Dependency Injection
Ok, I will show you a magic…Rather than writing those huge line of code for factory…lets go the DI way (Dependency injection).
Dependency Injection is moving from procedural approach to more object oriented style of applications development. The dependecny (data service) is injected into the calling function.

Defining common Interface
We  need a common interface to do that so we can change ahead to use SQL or Oracle Database.
So let the class references the interface and we should be able to inject the concrete type into the controller and then into view.

namespace MvcUnity.Models
{
interface iDatabase
{
   Person GetPerson();
}
}
Now we move the actual data access out of the Controller into a separate class that implement the iDatabase into particular type. For example  SQL Server.

namespace MvcUnity.Models
{
public class clsSqlServer : iDatabase
{
   public Person GetPerson()
   {
       var p = new Person
           {
               FirstName = “SQL”,
               LastName = “SERVER”
           };
       return p;
   }
}
}

the version of Oracle type is vey similar:

namespace MvcUnity.Models
{
public class clsOracleServer : iDatabase
{
   public Person GetPerson()
   {
       var p = new Person
           {
               FirstName = “ORACLE”,
               LastName = “SERVER”
           };
       return p;
   }
}
}

Providing the injection gateway

In the Database class we will reference the interface and expose the public property using [Dependency] attribute. This exposure is essential for the unity container. Unity container needs some kind of gateway by which it can inject the object. So what we have done is we have exposed the interface ‘iDatabase’ publicly.

namespace MvcUnity.Models
{
class clsDataBase
{
   [Dependency]
   public iDatabase Database { get; set; }
   public Person GetPerson()
   {
       return Database.GetPerson();
   }
}
}

Defining the config file

To achieve high customization unity application allows us to specify how the injection will work in the config files ( web.config and app.config ). As this example is a web application we will be defining an web.config file.

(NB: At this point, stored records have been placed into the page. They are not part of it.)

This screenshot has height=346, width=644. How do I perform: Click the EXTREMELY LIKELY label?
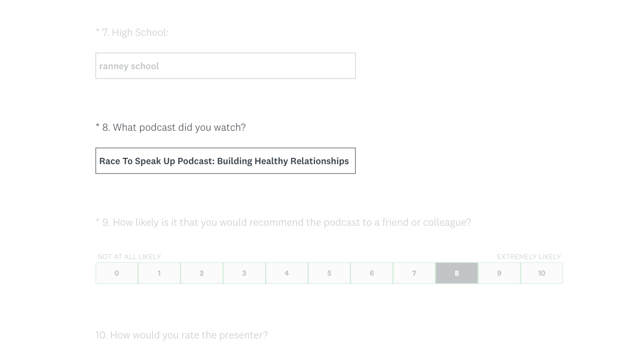(529, 256)
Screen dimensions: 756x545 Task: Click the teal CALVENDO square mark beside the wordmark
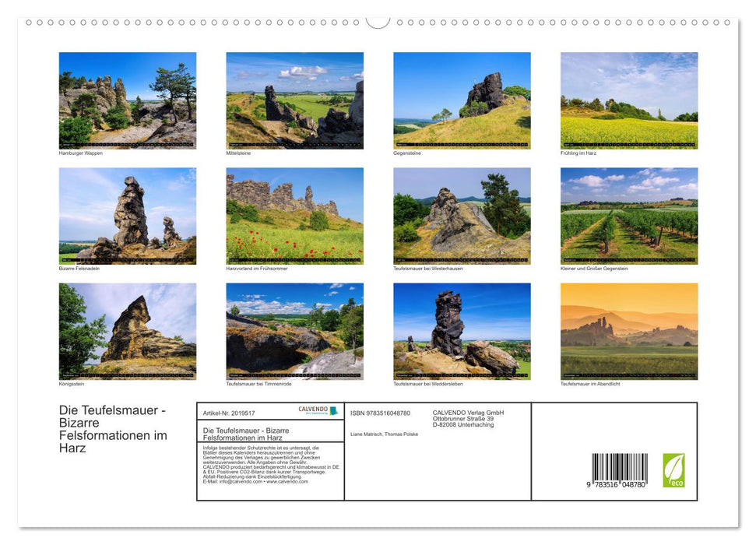pyautogui.click(x=335, y=410)
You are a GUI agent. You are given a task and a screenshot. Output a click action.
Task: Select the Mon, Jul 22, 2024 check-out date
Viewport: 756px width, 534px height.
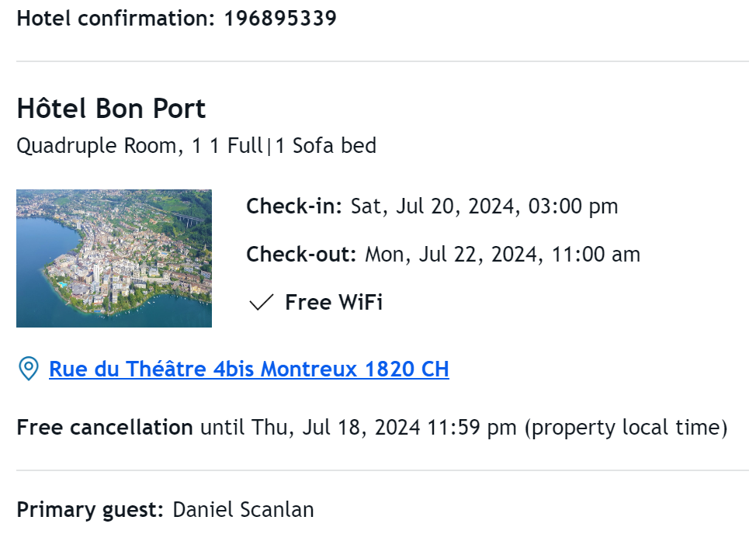454,255
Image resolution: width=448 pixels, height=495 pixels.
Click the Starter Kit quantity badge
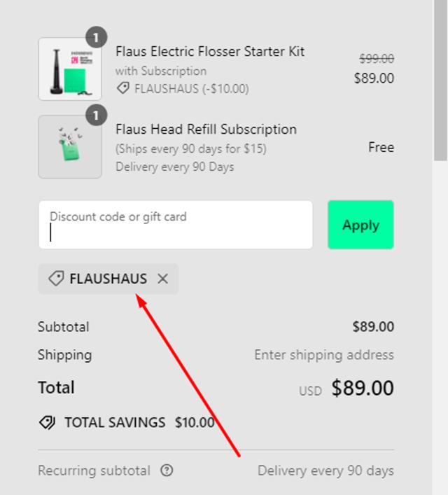click(97, 36)
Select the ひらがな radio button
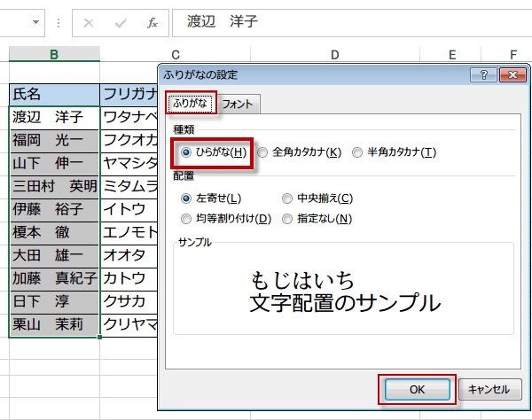Image resolution: width=532 pixels, height=420 pixels. pyautogui.click(x=186, y=152)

You can see below a simple template of Web.config file from unity perspective. The Configsection is compulsory and keep it as it is. The important section to be noted is the types section which comes under container section. In this we specify which interfaces map to which concrete class. The unity container creates object from this section and inserts in to the customer object through the dependency attribute.

<unity>
<containers>
 <container>
   <types>
     <!–<type type=”UnityBlock.iDatabase,UnityBlock” mapTo=”UnityBlock.clsSqlServer,UnityBlock” /> –>
     <type type=”MvcUnity.Models.iDatabase, MvcUnity”
           mapTo=”MvcUnity.Models.clsOracleServer, MvcUnity” />
   </types>
 </container>
</containers>
</unity>

Controller or Cliente Code
Injection can be done using containers. So basically you need to put both the classes in to the container and the container will create object and inject the same in to the other class

With this your controller class does not need to worry about creating objects and knowing the concrete objects.

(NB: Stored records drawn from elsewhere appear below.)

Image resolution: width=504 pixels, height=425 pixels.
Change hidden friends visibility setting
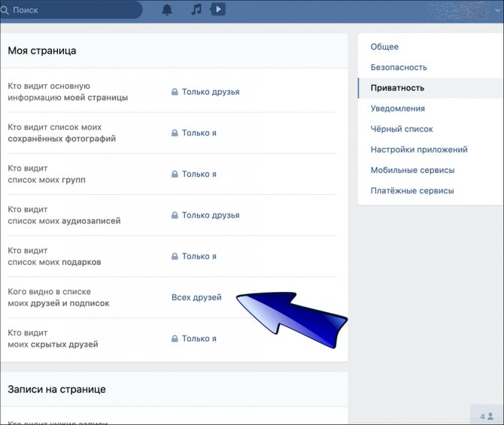click(194, 338)
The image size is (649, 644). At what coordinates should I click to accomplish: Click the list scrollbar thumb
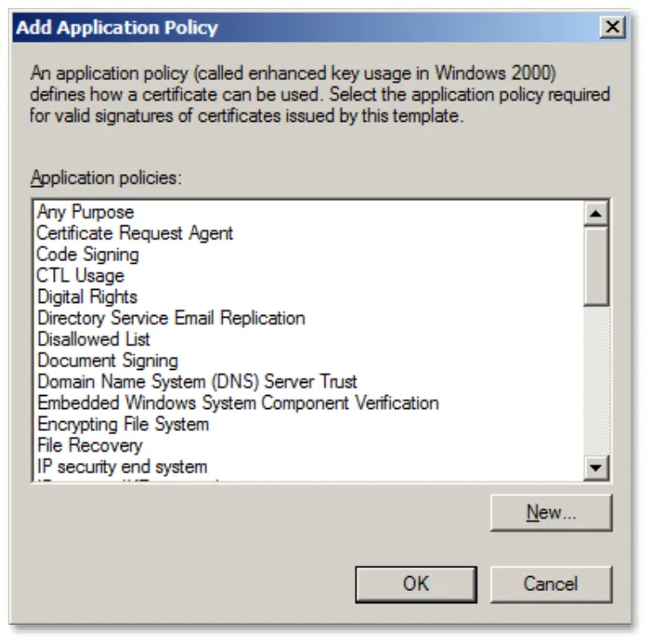[x=596, y=266]
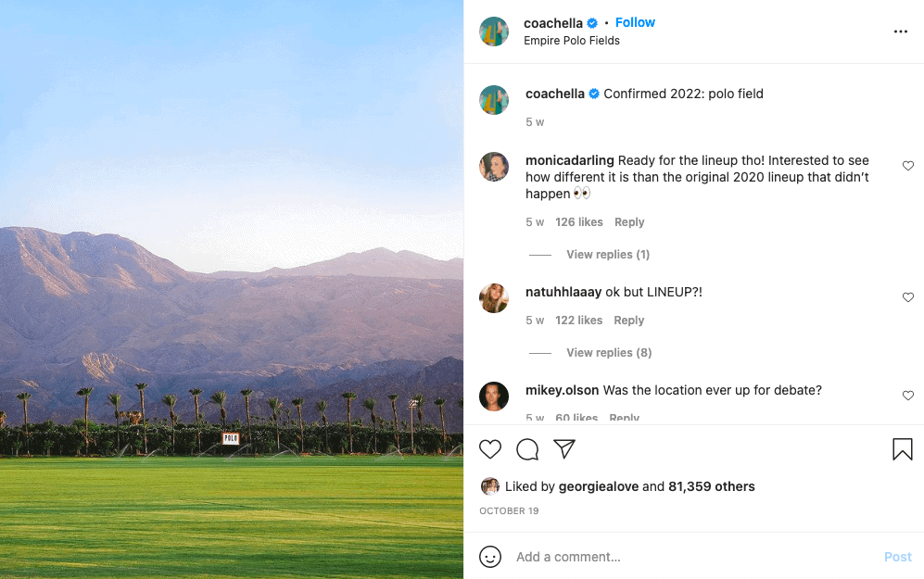Image resolution: width=924 pixels, height=579 pixels.
Task: Reply to natuhhlaaay's comment
Action: 628,320
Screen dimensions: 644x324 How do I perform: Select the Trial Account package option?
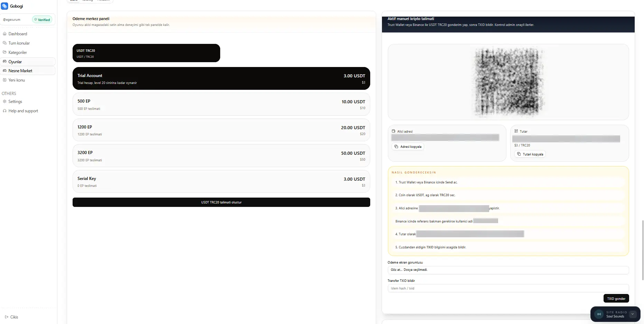coord(221,79)
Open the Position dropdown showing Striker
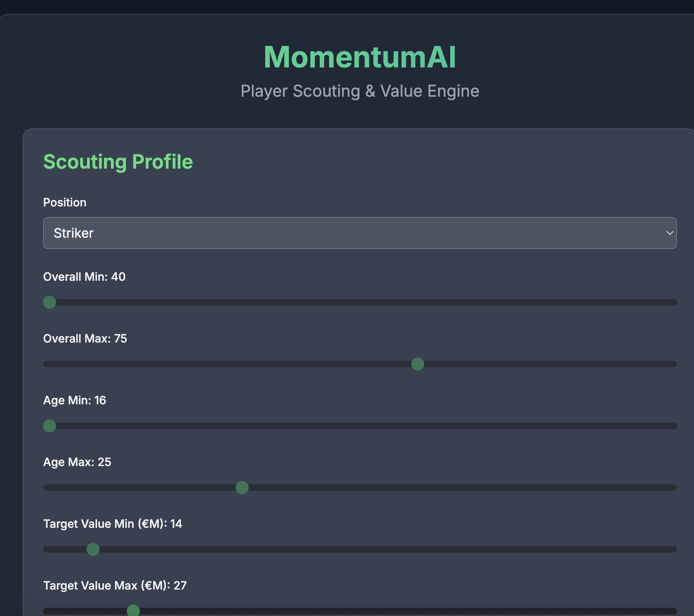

Now that we know the benefit of containers we will explore unity application block which helps us to achieve dependency injection inside of the controller.

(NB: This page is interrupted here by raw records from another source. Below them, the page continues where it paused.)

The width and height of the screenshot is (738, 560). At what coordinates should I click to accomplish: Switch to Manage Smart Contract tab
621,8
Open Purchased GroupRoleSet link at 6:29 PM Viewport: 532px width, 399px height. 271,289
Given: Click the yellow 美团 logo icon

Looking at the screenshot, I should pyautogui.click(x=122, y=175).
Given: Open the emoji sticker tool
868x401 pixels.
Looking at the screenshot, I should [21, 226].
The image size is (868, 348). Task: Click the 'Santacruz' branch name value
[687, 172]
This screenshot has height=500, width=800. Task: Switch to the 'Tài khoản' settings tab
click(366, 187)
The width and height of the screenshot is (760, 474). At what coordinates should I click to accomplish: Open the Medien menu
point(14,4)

public ActionResult Details(int id)
   {
       IUnityContainer container = new UnityContainer();
       UnityConfigurationSection section = (UnityConfigurationSection)ConfigurationManager.GetSection(“unity”);
       section.Configure(container);
       clsDataBase objcutomer = container.Resolve<clsDataBase>();
       var p = objcutomer.GetPerson();
       return View(p);
   }

The client code is pretty simple. The first step us we create the unity container object. In the second step we read the unity section. In step 3 we configure the container using the unity section data.